Exercise goal -> Copy all lines in the data that contain the string "Akcesoria".

Task material ->
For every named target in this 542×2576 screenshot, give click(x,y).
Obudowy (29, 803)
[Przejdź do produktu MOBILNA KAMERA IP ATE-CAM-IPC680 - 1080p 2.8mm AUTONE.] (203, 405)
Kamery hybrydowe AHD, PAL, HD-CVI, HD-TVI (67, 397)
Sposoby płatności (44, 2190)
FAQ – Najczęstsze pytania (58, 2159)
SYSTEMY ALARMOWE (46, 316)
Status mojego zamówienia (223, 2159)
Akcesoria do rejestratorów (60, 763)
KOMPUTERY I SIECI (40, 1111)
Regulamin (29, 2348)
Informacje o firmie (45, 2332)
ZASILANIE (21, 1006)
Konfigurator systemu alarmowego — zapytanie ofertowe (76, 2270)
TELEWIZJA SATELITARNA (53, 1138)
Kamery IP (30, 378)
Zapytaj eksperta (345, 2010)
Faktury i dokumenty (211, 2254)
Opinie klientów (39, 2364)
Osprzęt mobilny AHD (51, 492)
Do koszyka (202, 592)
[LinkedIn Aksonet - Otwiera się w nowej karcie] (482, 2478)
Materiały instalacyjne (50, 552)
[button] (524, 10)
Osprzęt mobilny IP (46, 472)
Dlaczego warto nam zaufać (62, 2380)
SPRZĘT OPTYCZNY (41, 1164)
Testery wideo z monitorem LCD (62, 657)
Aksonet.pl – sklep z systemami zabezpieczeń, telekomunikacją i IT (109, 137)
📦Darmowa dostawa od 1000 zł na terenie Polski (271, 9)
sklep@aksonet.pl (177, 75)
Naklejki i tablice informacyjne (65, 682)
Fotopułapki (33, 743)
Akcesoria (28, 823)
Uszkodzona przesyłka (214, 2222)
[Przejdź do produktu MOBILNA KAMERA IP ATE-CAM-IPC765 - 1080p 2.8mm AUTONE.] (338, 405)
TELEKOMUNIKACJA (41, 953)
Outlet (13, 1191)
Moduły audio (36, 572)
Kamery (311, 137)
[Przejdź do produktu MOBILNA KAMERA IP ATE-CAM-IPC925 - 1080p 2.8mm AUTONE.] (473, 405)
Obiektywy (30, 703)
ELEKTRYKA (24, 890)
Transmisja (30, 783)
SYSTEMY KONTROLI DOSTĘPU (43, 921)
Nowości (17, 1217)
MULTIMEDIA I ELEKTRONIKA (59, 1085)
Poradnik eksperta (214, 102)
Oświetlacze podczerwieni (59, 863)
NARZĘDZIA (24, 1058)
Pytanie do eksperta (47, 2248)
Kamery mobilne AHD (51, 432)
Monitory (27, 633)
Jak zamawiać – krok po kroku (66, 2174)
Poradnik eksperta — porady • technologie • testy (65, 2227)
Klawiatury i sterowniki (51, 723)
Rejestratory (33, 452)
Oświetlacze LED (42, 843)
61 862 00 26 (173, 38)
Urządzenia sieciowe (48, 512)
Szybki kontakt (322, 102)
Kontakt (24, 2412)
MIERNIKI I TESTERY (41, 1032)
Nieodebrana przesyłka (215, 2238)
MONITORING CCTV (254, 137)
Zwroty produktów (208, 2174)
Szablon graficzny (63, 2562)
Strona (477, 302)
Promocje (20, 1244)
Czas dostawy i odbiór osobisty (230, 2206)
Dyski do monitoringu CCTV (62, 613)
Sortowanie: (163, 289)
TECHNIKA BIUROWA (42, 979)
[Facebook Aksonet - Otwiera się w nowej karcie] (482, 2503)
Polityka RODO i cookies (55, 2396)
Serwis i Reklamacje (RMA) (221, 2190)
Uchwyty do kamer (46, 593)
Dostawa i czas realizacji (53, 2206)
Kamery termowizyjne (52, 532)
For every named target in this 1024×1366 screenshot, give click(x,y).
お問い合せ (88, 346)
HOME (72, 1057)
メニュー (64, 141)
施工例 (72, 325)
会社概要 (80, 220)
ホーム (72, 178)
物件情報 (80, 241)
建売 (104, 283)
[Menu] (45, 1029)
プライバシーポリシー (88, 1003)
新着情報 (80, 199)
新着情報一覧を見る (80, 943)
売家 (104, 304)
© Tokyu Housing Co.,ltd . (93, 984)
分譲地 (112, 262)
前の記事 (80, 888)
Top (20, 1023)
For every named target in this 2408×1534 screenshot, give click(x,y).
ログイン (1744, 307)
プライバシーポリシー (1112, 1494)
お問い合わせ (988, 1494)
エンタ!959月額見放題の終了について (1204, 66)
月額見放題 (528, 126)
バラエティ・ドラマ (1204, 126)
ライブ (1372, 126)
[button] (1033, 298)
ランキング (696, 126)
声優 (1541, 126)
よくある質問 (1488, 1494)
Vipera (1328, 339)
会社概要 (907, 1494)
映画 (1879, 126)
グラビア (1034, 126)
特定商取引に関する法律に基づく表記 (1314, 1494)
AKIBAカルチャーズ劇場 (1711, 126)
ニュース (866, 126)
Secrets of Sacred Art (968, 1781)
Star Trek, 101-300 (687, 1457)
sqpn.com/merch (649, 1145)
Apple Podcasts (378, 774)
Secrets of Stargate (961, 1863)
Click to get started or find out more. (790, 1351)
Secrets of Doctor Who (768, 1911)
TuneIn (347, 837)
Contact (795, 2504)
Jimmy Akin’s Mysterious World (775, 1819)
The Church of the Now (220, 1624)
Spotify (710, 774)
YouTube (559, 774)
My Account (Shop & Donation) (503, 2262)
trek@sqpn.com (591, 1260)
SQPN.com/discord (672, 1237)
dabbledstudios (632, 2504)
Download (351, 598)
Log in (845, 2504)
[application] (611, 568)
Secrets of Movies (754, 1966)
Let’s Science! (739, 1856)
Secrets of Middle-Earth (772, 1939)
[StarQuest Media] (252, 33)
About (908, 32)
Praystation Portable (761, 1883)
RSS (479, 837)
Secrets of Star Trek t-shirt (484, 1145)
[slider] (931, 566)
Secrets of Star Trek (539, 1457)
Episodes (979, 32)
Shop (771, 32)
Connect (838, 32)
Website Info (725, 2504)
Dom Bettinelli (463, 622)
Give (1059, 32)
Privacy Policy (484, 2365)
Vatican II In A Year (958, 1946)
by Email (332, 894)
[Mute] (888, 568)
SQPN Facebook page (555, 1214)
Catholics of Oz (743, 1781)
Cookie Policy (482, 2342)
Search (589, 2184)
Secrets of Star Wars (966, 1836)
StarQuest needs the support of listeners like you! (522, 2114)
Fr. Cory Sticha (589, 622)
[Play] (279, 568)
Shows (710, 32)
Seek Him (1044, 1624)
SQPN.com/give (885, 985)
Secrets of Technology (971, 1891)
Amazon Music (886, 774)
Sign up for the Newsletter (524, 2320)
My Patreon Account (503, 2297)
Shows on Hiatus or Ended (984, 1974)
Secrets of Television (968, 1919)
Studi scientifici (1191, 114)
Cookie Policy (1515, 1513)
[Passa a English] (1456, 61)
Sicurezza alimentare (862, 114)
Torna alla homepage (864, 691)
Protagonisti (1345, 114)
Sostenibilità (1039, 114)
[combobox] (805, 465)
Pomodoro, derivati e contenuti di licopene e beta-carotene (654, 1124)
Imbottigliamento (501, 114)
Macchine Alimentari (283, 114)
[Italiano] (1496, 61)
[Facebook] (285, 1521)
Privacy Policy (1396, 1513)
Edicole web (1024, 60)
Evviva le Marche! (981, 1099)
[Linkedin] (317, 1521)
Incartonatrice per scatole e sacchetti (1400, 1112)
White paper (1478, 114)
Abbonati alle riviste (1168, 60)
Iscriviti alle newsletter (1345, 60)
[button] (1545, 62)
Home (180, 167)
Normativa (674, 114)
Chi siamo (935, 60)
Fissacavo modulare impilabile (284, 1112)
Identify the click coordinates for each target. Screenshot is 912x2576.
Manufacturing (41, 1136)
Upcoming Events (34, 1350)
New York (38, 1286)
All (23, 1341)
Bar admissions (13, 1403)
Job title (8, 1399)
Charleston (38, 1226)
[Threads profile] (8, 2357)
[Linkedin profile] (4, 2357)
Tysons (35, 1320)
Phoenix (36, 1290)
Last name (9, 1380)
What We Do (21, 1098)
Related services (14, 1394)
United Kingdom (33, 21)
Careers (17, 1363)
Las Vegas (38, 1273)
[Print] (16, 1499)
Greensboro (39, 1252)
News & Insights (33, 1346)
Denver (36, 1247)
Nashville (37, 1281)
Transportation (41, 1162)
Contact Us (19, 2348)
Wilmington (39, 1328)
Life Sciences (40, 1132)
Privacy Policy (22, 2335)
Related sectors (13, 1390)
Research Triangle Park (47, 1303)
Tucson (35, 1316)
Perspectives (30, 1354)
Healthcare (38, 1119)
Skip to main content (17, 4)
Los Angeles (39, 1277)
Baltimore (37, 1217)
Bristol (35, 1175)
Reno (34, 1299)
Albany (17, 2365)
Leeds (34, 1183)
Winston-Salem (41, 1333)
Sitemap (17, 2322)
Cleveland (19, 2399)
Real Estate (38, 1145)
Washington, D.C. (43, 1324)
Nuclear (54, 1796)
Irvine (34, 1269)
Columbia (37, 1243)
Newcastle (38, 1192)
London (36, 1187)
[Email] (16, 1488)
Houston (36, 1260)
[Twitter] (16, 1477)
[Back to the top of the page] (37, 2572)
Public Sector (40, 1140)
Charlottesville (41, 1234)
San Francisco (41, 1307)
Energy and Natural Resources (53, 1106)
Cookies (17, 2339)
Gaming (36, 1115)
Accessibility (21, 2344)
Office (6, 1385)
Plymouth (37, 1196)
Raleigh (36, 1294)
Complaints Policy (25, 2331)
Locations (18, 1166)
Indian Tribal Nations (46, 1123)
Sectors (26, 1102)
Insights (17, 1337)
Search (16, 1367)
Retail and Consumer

Output for this task ->
Akcesoria do rejestratorów (60, 763)
Akcesoria (28, 823)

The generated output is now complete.